PIC (Programmable Interface Controllers) microcontrollers are the world’s smallest microcontrollers that are programmable for bigger carry tasks. You can find these microcontrollers in many electronic devices such as phones, alarm systems, computer control systems, embedded systems, and more. Owing to their simplicity in architecture and ease of use, PIC microcontrollers are a hit amongst students and professionals. At PIC Microcontroller Training in Delhi, you can learn about its architecture and its working procedures.
PIC Microcontrollers Architecture
The PIC microcontroller is made on RISC architecture. However, its memory architecture comes from the Harvard pattern of separate memories for programs and data, with separate buses.
1.1 Program Memory: This hosts 4K*14 memory space. It is useful for storing 13-bit instructions or the program code. The program memory data is accessible by the program counter register that stores the address of the program memory.
1.2 Data Memory: The data memory comprises of 368 bytes of RAM and 256 bytes of EEPROM. The 368 bytes of RAM comprise multiple banks. Each bank holds general-purpose registers and special function registers. Whereas, the special function registers have control registers to control different operations of the chip resources like Timers, Analog to Digital Converters, and more. Further, general-purpose registers are useful to store temporary data and process the results of the data. The general purpose registers are further divided into Working Register, Status Register, and File Selection Register.
The PIC16 series comprises five ports;
A: It is a 16-bit port, useful as an input or output port built on the status of the TRISA register.
B: It is an 8-bit port, accessible both as an input and output port.
C: It is an 8-bit port for determining the status of the TRISC register.
D: It is an 8-bit port, apart from being an I/O port, it acts as a slave port for connection to the microprocessor bus.
Port E: It is a 3-bit port that gives additional functions of the control signals to the A/D converter.
PIC microcontrollers comprise 3 timers. Where Timer 0 and Timer 2 are 8-bit timers and Time-1 is a 16-bit timer, which is also useful as a counter.
The PIC Microcontroller comprises of 8-channels, 10-bit Analog to Digital Converter. Additionally, these special function registers are responsible for handling the workings of the A/D converter.
Oscillators are useful in timing generation. Besides, PIC microcontrollers comprise external oscillators like crystals or RC oscillators.
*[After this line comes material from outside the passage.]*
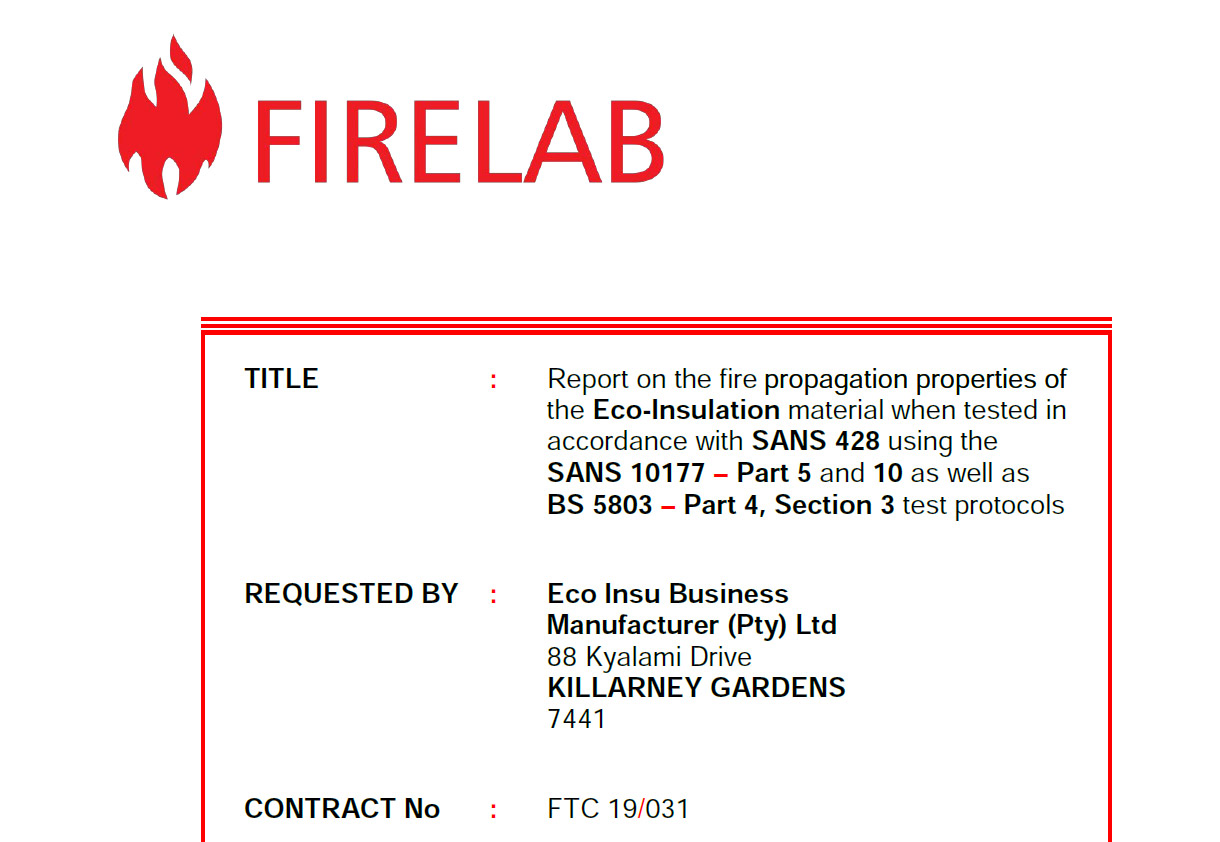
Task: Click the words test protocols in the title
Action: pyautogui.click(x=983, y=505)
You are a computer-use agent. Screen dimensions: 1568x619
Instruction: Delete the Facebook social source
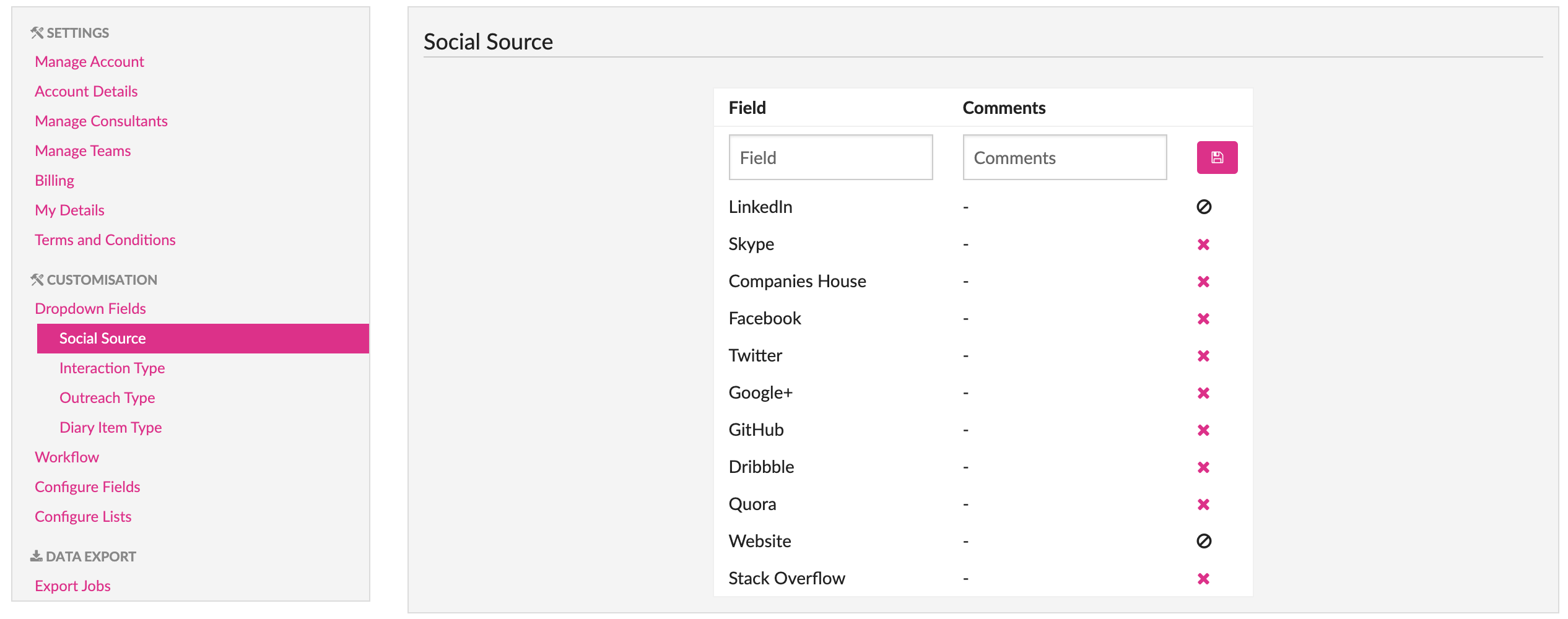1203,319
Additionally, in crystal oscillators, the crystal is connected between two oscillator pins, and the value of the capacitor is connected to each pin which determines the mode of operation of the oscillator.
A CCP module functions in the following three modes:
Capture Mode: This mode looks after the time of arrival of a signal, or captures the value of the Timer1 when the CCP pin goes high.
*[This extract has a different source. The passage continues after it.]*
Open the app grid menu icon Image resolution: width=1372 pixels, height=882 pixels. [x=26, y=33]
Compare Mode: It works as an analog comparator that develops an output when the timer1 value reaches a certain reference value.
PWM Mode: It offers pulse width modulated output with a 10-bit resolution and programmable duty cycle.
Application of PIC Microcontroller
Street Light Glowing with Detecting Vehicle Movement
This LED street light control project is built to detect the vehicle movement on the highway to switch on a block of street lights moving ahead of it. And further to switch off the trailing lights to save energy. Moreover, in this project, PIC microcontroller programming is done with embedded C or assembly language.
The architecture of the PIC Microcontroller may sound tough. But with a proper descriptive training module, you can learn to master this section. To help you on this path, PIC Microcontroller Training in Noida will guide you correctly. However, it is very crucial to acquire a proper understanding of its architecture. As PIC Microcontrollers are useful in many different appliances, it will be very beneficial to learn their working cycle.